Welche Erfolge sind denn da gemeint? Wirtschaftliche? und wenn ja, welche?
hat das einen Zusammenhang mit der Unabhängigkeitsbewegungen dieser Länder?
besten dank für die Hilfe
 
"Wirtschaftliche Gegenrevolution" stammt aus dem sozialistischen Sprachgebrauch.

Woher stammt das Zitat, und in welchem Kontext soll es zum IWF der 1980er Jahre stehen?
 
Der IWF hat ab den 1980er Jahren die Strukturanpassungsprogramme für die dritte Welt ins LEben gerufen, die ja oft politische und wirtschaftliche Bedienungen einschliessen, wie Öffnung des Marktes ect. Also ihre eigene Wirtschaft ankurbeln auf Kosten der drittweltLänder. im Prinzip..
Die Frage die ich mir jetzt stelle ist:
Hatten die Drittweltländer in den 60er und 70er Jahren etwa einen starken Wachstumsschub oder was war es, was der NOrden mit Hilfe des IWF rückgängig machen wollte?

Wieso war das entscheidend für die Wirtschaft dieser Länder?
 
Aus einem Buch das heisst: Kein Grund zum Feiern. 50 Jahre IWF und WEltbank, kritik und Alternative.
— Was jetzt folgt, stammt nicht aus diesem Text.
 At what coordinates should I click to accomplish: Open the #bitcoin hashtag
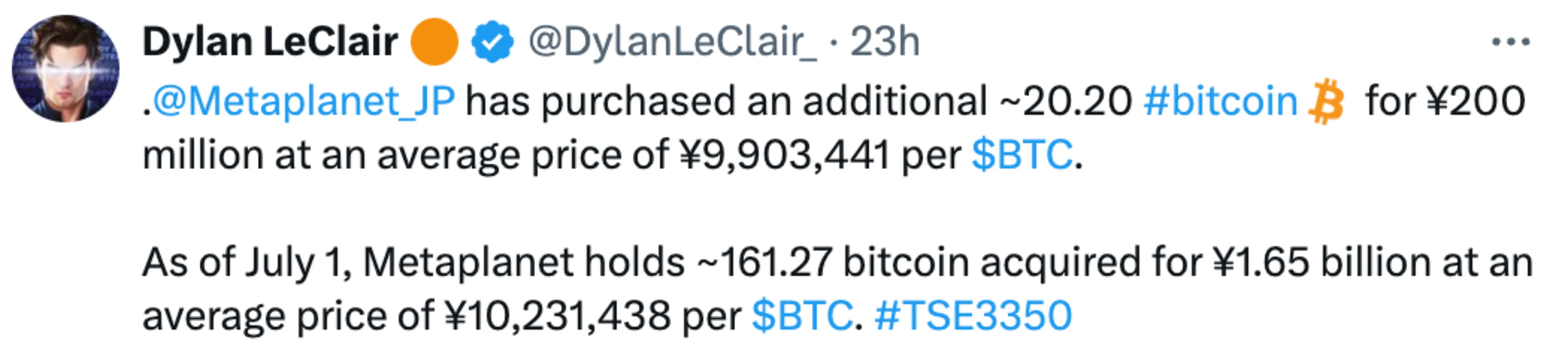pyautogui.click(x=1221, y=101)
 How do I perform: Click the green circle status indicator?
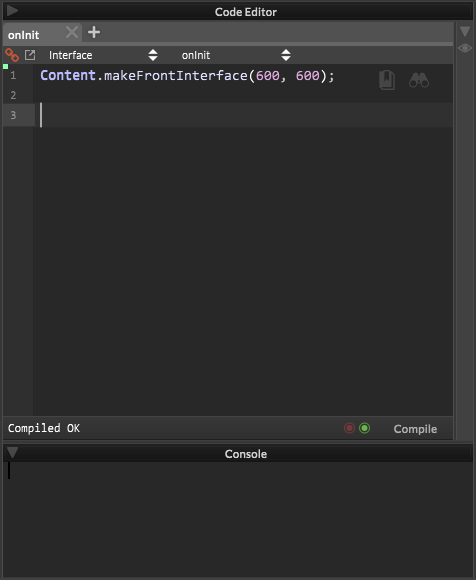coord(364,428)
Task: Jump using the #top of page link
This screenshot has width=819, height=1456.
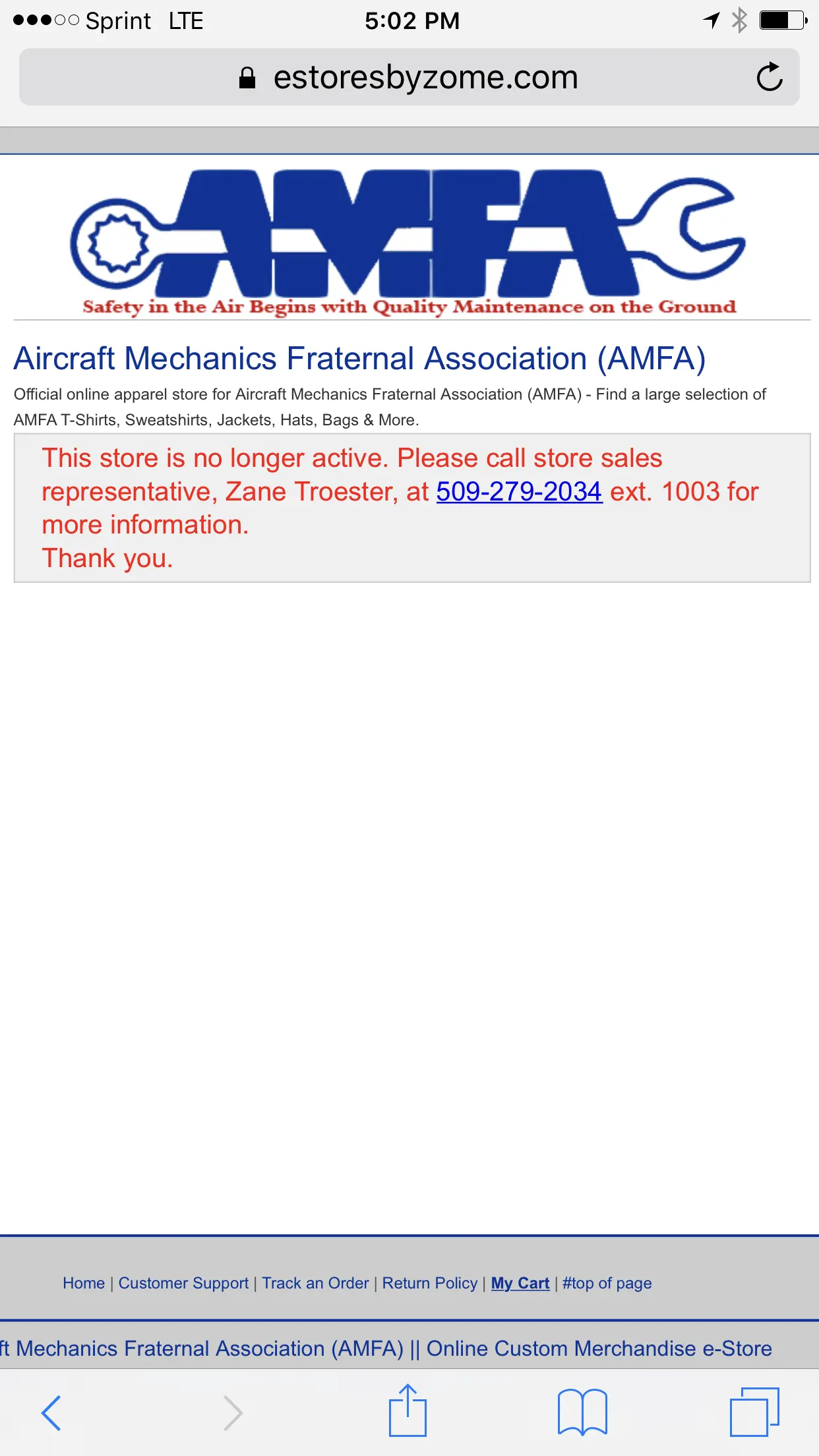Action: click(x=607, y=1283)
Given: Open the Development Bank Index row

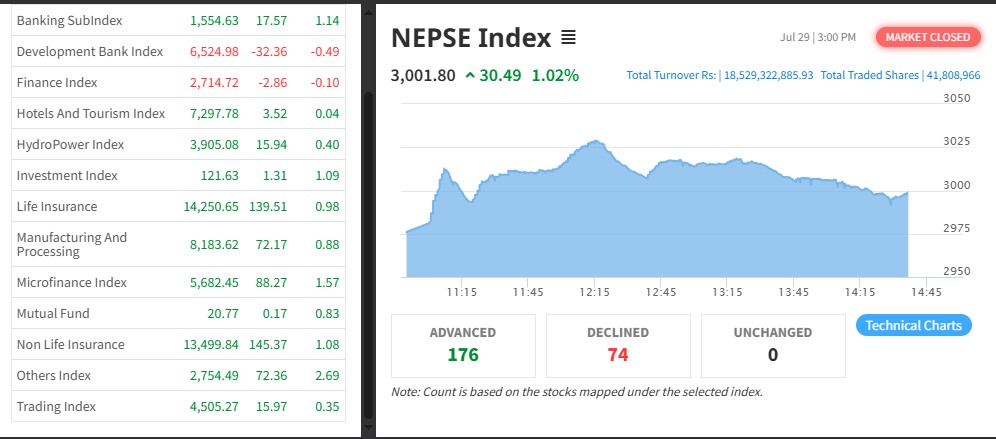Looking at the screenshot, I should (89, 51).
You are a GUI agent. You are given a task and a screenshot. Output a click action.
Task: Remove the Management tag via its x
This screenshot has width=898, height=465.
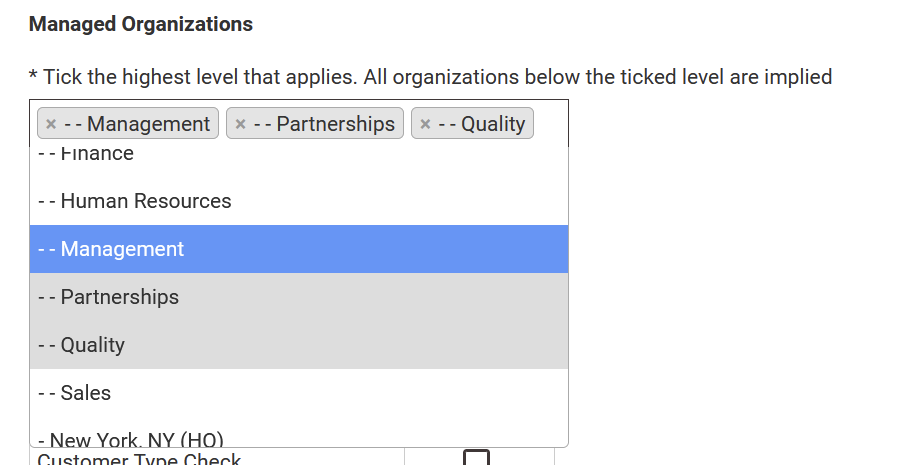[x=51, y=124]
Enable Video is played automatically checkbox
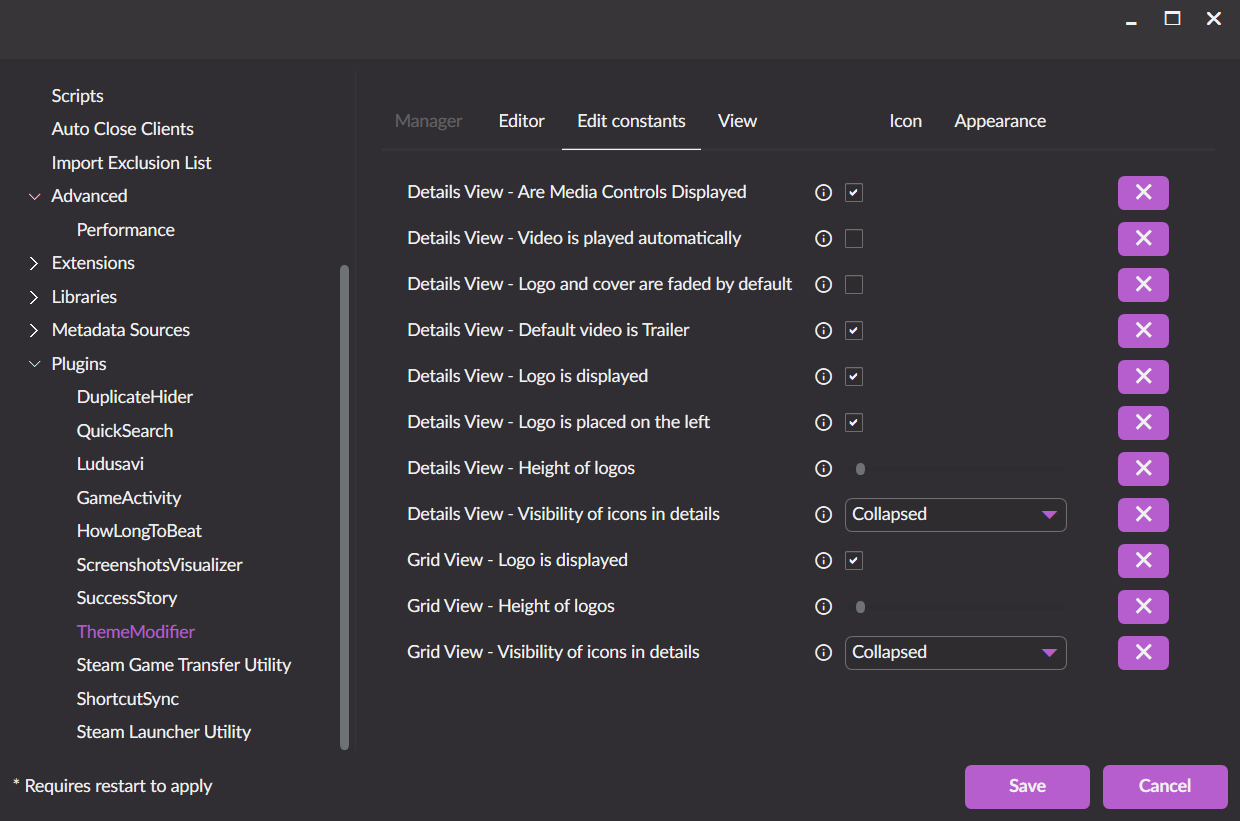Screen dimensions: 1240x821 [854, 239]
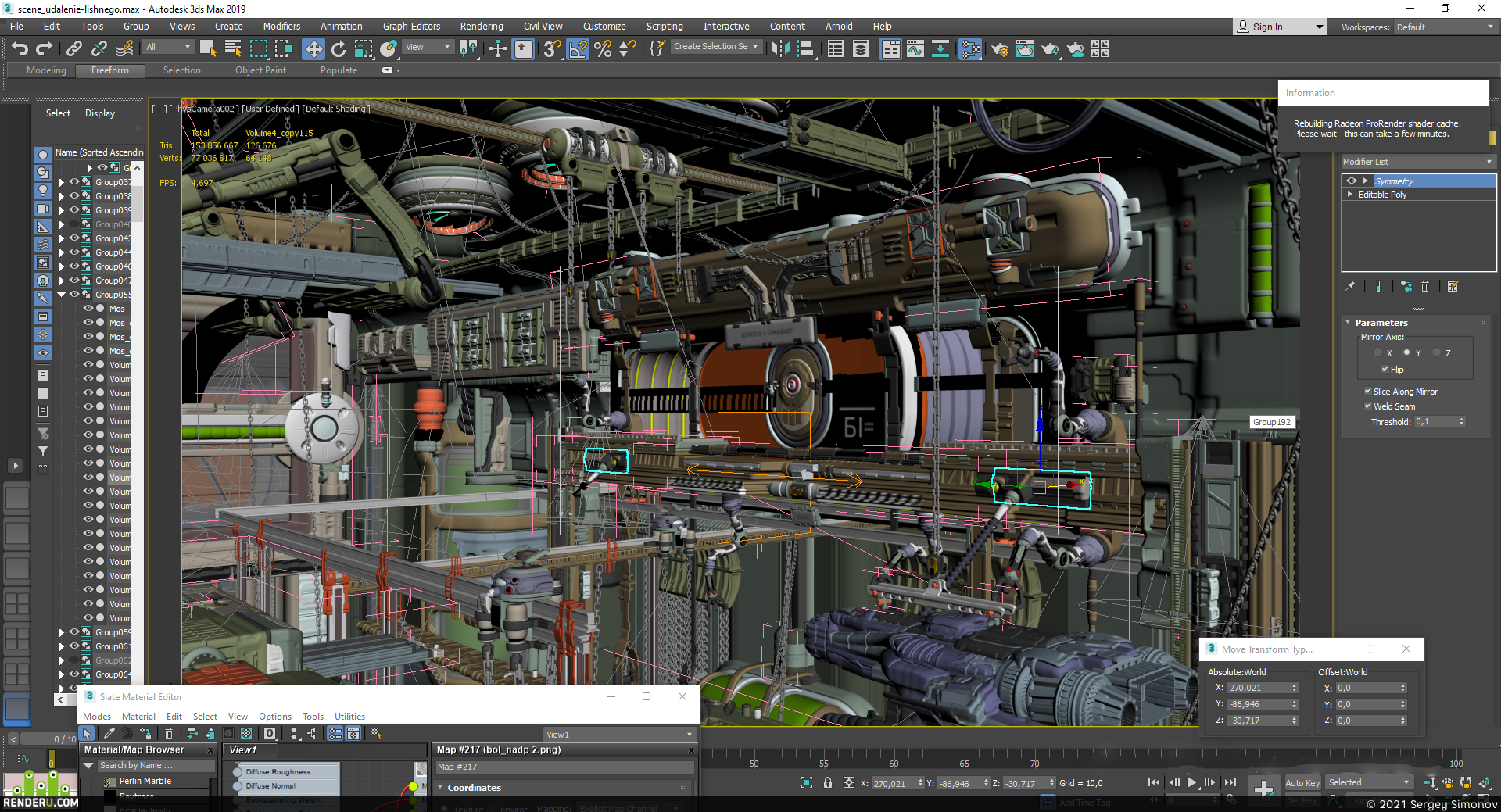Click the remove modifier trash icon
This screenshot has width=1501, height=812.
tap(1425, 286)
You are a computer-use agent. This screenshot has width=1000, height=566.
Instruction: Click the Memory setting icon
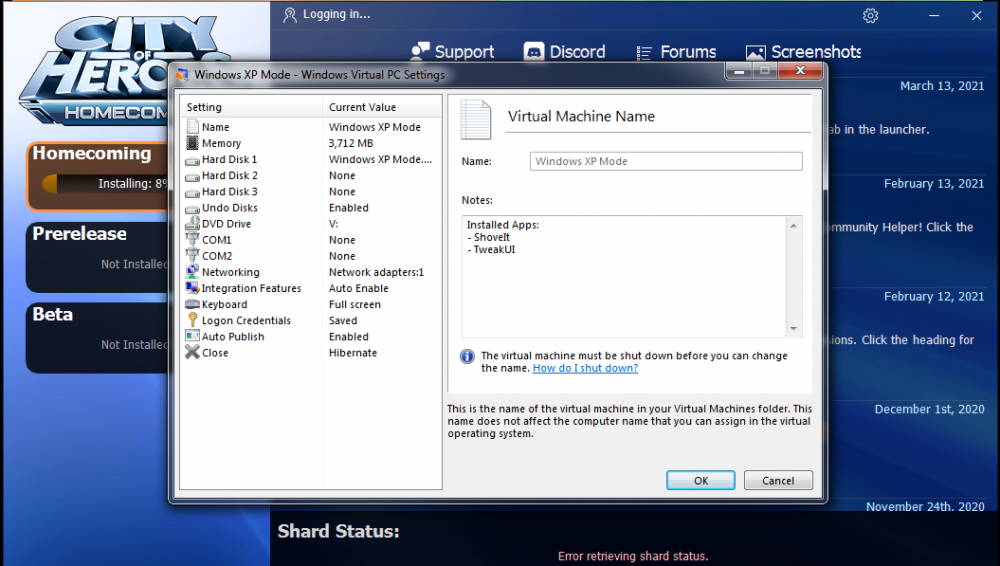pyautogui.click(x=193, y=144)
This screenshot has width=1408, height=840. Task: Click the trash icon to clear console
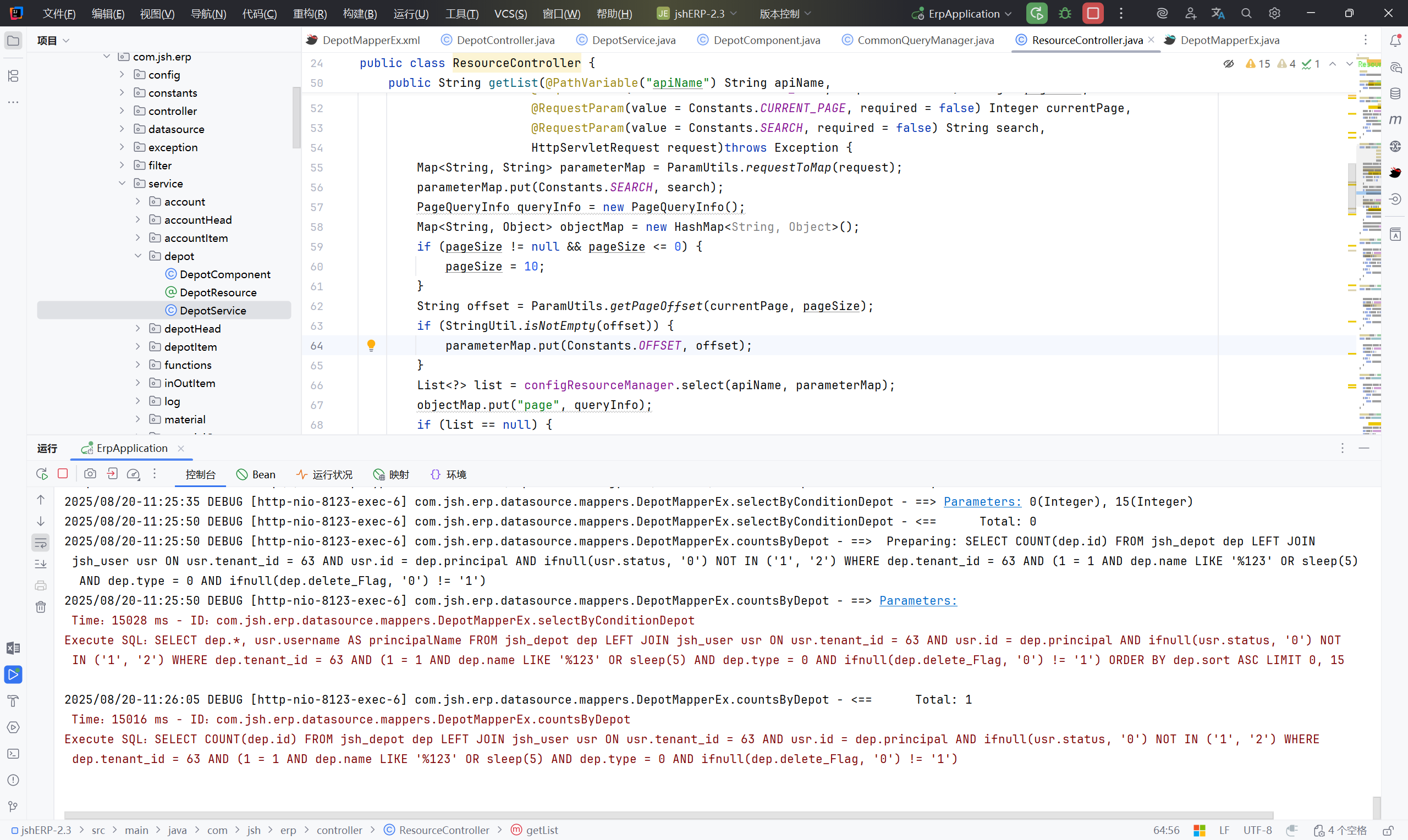[41, 607]
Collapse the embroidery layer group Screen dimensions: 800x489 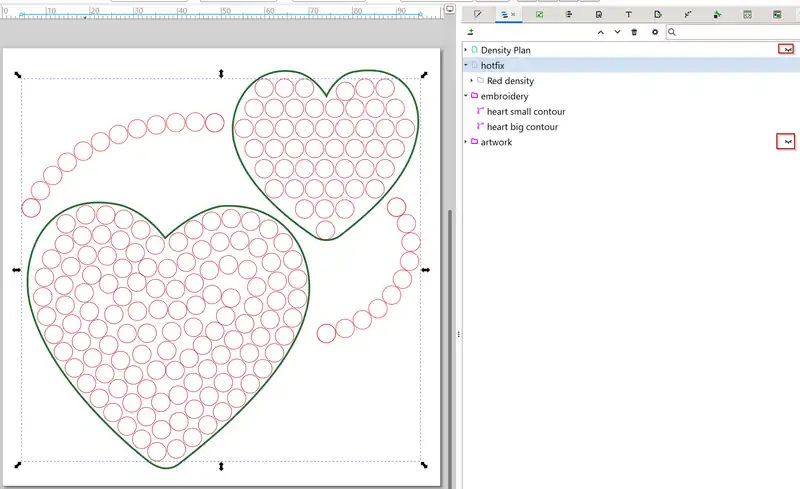point(467,96)
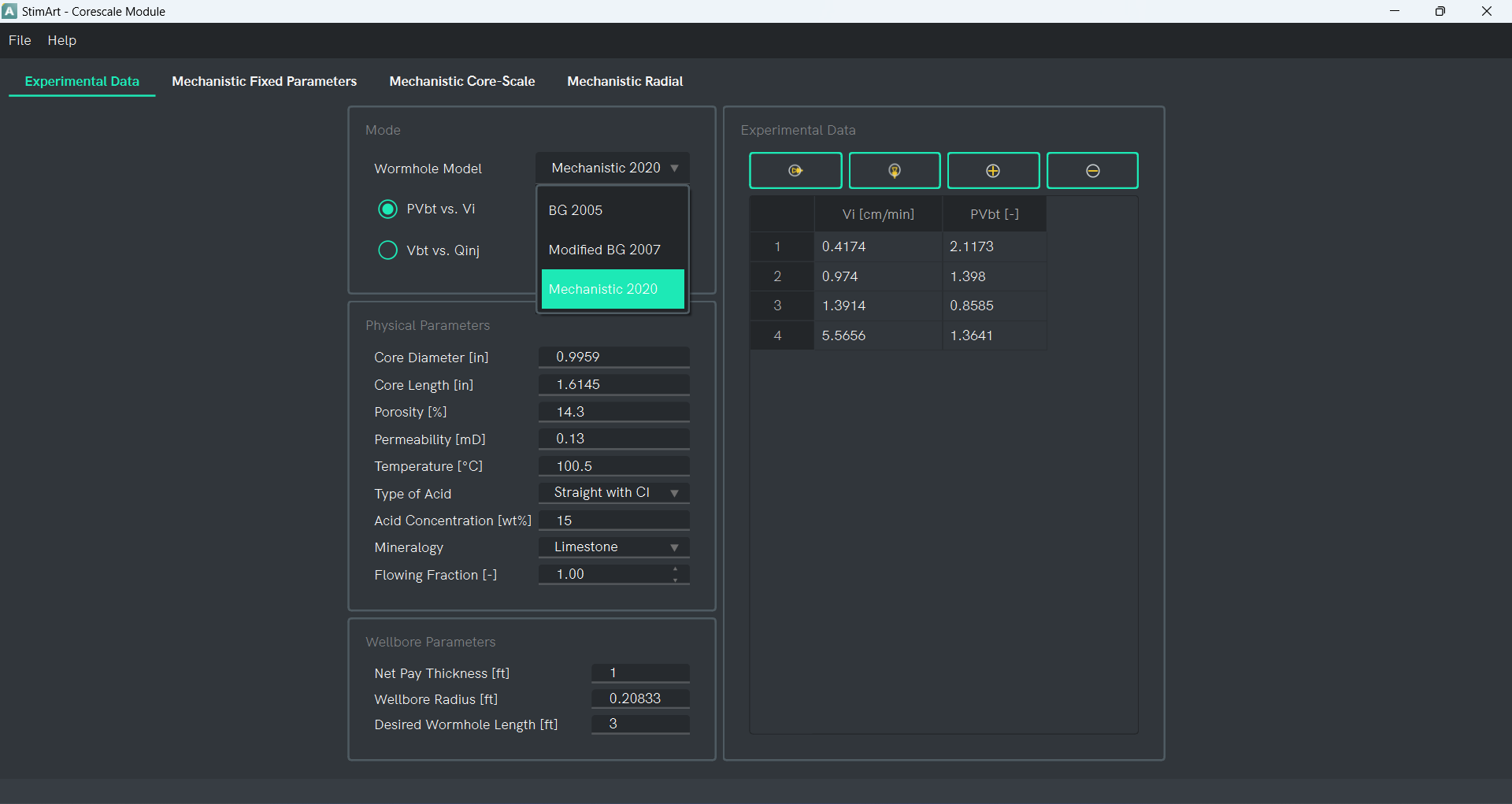Select the PVbt vs. Vi radio button
The height and width of the screenshot is (804, 1512).
387,209
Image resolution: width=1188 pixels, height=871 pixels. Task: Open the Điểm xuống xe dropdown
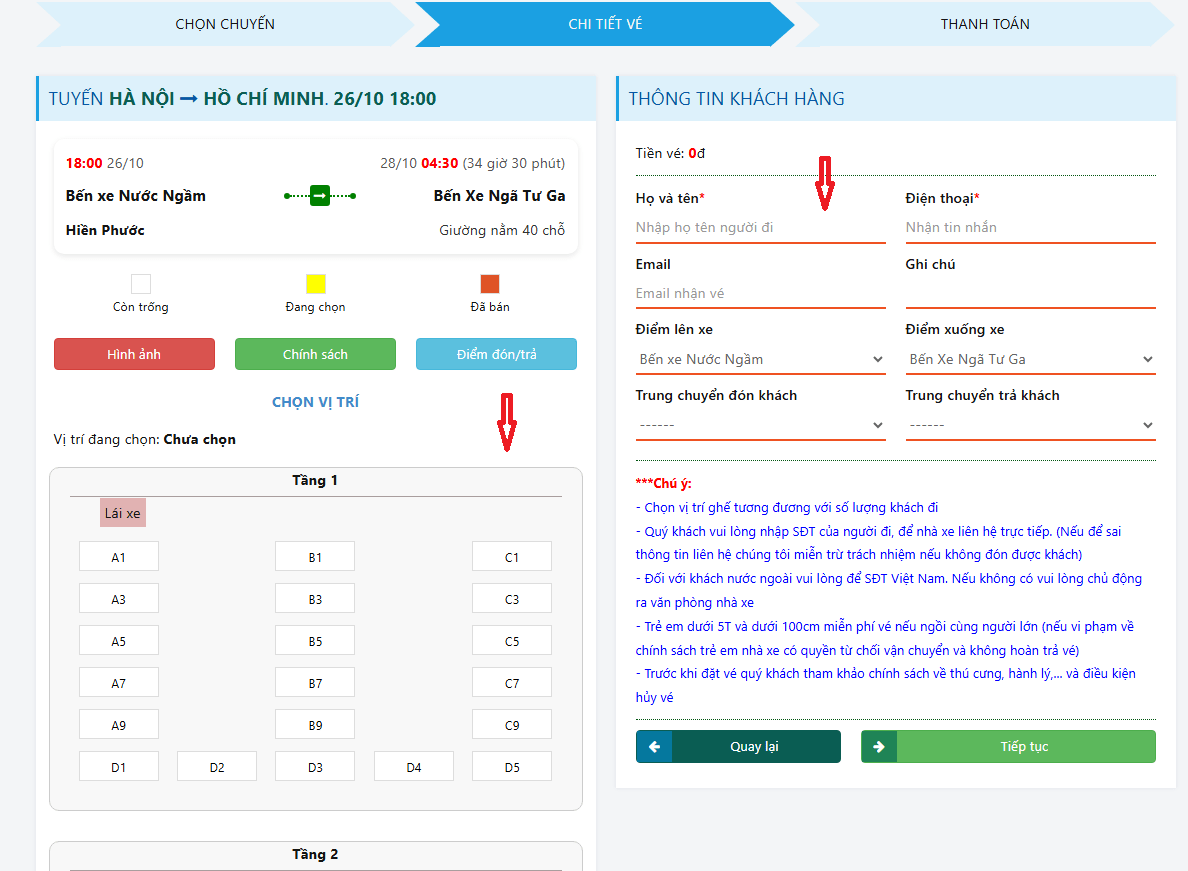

Der AUtor ist ein Globalisierungskritiker. Im Text befasst er sich mit den PHilippinen, die eben solche Programme erdulden mussten aber weder eine gesunde Wirtschaft erreichten noch ihre Verschuldung bremsen konnten.
So kritisiert er, dass genau diese Programme, der Entwicklung geschadet haben, aber für den NOrden Vorteile gebracht haben.
 
ALso, das sie dem Norden Vorteile bringen, ist mir klar.
Das es aber in den 60&70er Jahren Erfolge der drittweltländer gab, die von den USA rückgängig gemacht worden sind, das ist mir unklar.
welche Erfolge? das verstehe ich leider nicht...
 
Ich kenne das Buch nicht, aber der Titel und der Umstand, dass Du den Autor (laut Internet sind es mehrere Autoren) selbst als "Globalisierungskritiker" bezeichnest, legt nahe, dass es sich nicht gerade um eine objektive Geschichtsdarstellung bemüht, sondern als polemisierende Anklageschrift gedacht ist. Dass die Wirtschaftspolitik von Weltbank und IWF in den vergangenen Jahrzehnten oft eher verfehlt war (z. B. die einseitige Förderung prestigeträchtiger Großprojekte), ist heutzutage weitgehend unbestritten, aber dahinter eine gezielte Maßnahme zu vermuten, um die Dritte Welt niederzuhalten, gehört für mich klar in den Bereich Verschwörungstheorien.
 
ok, das sehe ich schon ein bisschen anders.
Es sind globalisierungskritiker, es sind aber auch alles praktizierende Wissenschaftler, die eine wissenschaftliche Arbeit liefern, selber an Unis arbeiten und ihre texte mit quellen und fakten belegen. Ich glaube nicht, das man das mit einer Verschwörungstheorie gleichsetzen kann.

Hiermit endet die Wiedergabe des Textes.